Here's my opening passage:
The fluffy kea fledging nestled in close to his mother, her long green feathers providing him with comfort and camoflage. He felt a shiver pass through her body, a tensing of her muscles.
“Tiriki,” she whispered, “stay close, stay quiet.”
There was a presence in the nest. Something strange and alien.
“Kiri,” Mother whispered. “Come closer.”
“I wanna see,” Kiri replied. She was always the more curious of the pair.
The killer came silent and deadly, the stink of mammal filling the small nest cavity. Wet fur and carrion breath. Kiri squawked and Mother lunged. Tiriki caught only glimpses between the flashes of feathers and in the tiny glimmer of light that shone down the tunnel mouth. The mammal, the predator, was large – as large as Mother. Sharp teeth flashing white in the diluted light. The rank stink of blood. Feathers, feathers, everywhere. Mother screaming in rage, lunging and lunging again but too late, too late. Too slow.
The mammal was gone, Kiri was gone and all was quiet once more.
Mother moved back towards him, grooming the white down that covered his head.
“Where's Kiri?” He asked. “What happened?”
“Kiri's gone,” Mother replied. “But you are all right, my precious? You are unhurt?”
Shaken, but uninjured, Tiriki nestled against his mother's breast.

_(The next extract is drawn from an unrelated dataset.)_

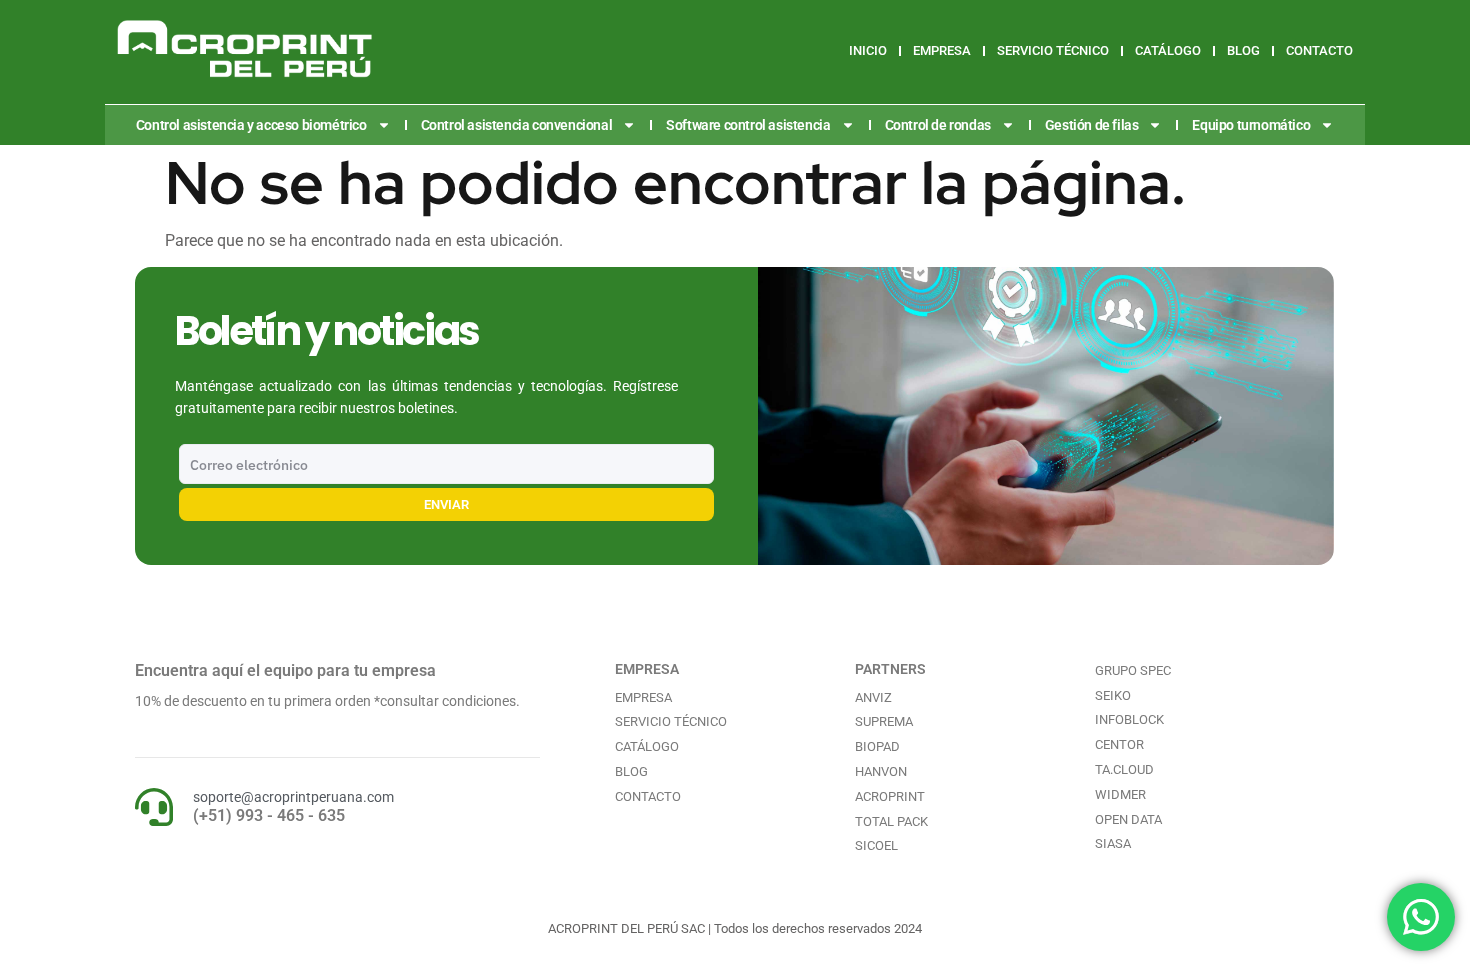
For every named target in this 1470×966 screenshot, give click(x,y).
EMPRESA (942, 50)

“What was that?” He asked.
“A predator,” she replied. “A possum.” She sighed. “Your father should never have built the nest in this tree. Listen to me, Tiriki, when the time comes for you to build your hen a nest, make it high, up in the mountains. Under a rock. Somewhere where the possums cannot find it.”
Tiriki barely heeded her words. That time seemed like an awfully long way away. He sighed and rested his head on his full crop.
Mammals, he thought, are bad.
In slightly humorous news, I finished reading "Crusher" by Niall Leonard today. It was an okay read, not remakarkable and rather mature for the intended audience. And... it was a NaNo novel for 2011. Rushed to get published due to the fame of Leonard's wife, which is rather a bit of a bummer cos it does read rather like something that was rushed out by someone dared to write a 50k novel in a month and then not even properly proofread - as I found one glaring error and a few minor typos. The glaring error had not been corrected in the final version (I was reading an uncorrected proof) and I have no idea if the typos had. I didn't note down what pages they were on to go and check.